L’esperienza più interessante che hai fatto negli ultimi anni?
Molto probabilmente l’esperienza professionale che sto vivendo ora. Sono una designer e lavoro in una società di consulenza. Da un certo punto di vista, è un po’ un sogno che si avvera: riportare l’aspetto umano all’interno del business, attraverso il Design Thinking. Che poi in pratica vuol dire educare le organizzazioni e gli stessi consulenti tradizionali a ridefinire il concetto di “risoluzione dei problemi” mettendo le persone al centro, capendo quali sono i loro bisogni, le criticità, le emozioni, e i comportamenti che hanno in determinate situazioni, e trovando soluzioni innovative che diano indipendenza. Credo che non solo il business abbia bisogno di questo cambiamento, ma anche i governi, le istituzioni, e tutti noi nella nostra vita quotidiana. Pensa al progetto gov.uk, con cui il Regno Unito ha costruito attraverso la metodologia del Design Thinking una piattaforma web per informare, servire e aiutare i cittadini. È una sfida immane, principalmente perché tutti credono che il design sia “fare carine le cose” e non sanno, non capiscono, o non vogliono capire che il design, specialmente il design thinking, ripensa completamente le sfide che le organizzazioni hanno davanti, definendo la strategia e aiutando aziende e governi ad innovare. Certe volte provo ad immaginarmi partiti politici costruiti, o ricostruiti, a partire dal design thinking, con le persone al centro: cambierebbe la qualità della democrazia. E ogni volta mi dico: chissà se nei prossimi anni ci arriveremo.
Una lezione che hai imparato e che racconteresti ad una platea di studenti?

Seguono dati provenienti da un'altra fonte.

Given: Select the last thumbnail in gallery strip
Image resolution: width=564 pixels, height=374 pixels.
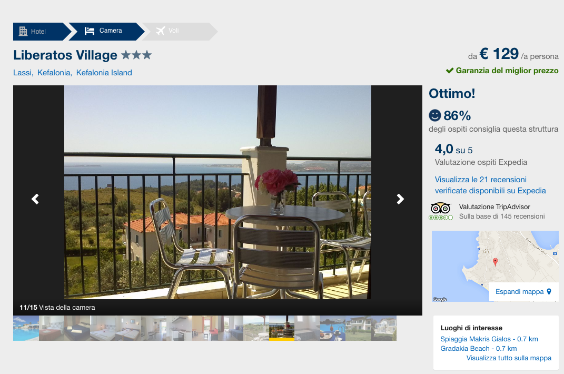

Sono cresciuta nella campagna romagnola a suon di punk rock e femminismo, e non scorderò mai la prima volta che un caro amico mi passò un CD dei Minor Threat e delle Bikini Kill: fu la mia svolta adolescenziale. I testi di Ian McKaey e di Kathleen Hanna mi hanno insegnato a credere in me stessa, a combattere la paura di provare cose nuove perché non mi sentivo all’altezza, e questo insegnamento me lo sono portato dietro negli anni, da quando ho iniziato a suonare in una band a quando ho imparato a programmare, e fino ad ora, quando parlo con gli amministratori delegati più influenti al mondo per far capire loro che tutto comincia con le persone. Ed è esattamente questo che direi ad uno studente: non hai bisogno di poteri magici. Piuttosto, prova. Prova e guarda dove tutto ciò ti porta. Magari da nessuna parte, o magari sarai proprio tu il prossimo super-eroe.
Una cosa che non hai ancora fatto ma che prima o poi farai?
Ho una lista di cose che vorrei fare che parte da Berlino e arriva in Italia. Forse la piu importante è quella di portare il design thinking all’interno dei governi, specialmente all’interno del governo italiano. In questo momento storico le istituzioni si trovano di fronte a sfide che l’attuale pensiero politico non riesce a risolvere, proprio mentre noi abbiamo bisogno, invece, di risolverle in maniera radicale. Dobbiamo ripensare al ruolo dei governi e dei cittadini, al modo in cui collaboriamo, al senso di appartenenza che abbiamo per il nostro Paese e per l’Europa. In generale, come designer, mi sento di avere un ruolo sociale: sono uno strumento a servizio delle persone, e come tale mi rendo conto di avere una responsabilità politica in tutto ciò che faccio.
Una persona che conosci bene e con una storia assolutamente da non perdere?
Una delle persone che ho più a cuore e che ha lasciato un grosso segno nel mio percorso è Marco. Marco ha 38 anni, è tedesco, e qualche hanno fa ha sconfitto il cancro e ha iniziato a prendersi cura di entrambi i genitori che soffrono di sclerosi multipla. Nonostante queste difficoltà, Marco è la persona più positiva e gentile che abbia mai conosciuto, ha un cuore enorme ed è sempre pronto ad aiutare tutti. Conoscere lui e la sua storia mi ha aiutato a rimettere in prospettiva la vita di tutti i giorni e ad alzarmi sempre, nonostante tutto, col sorriso.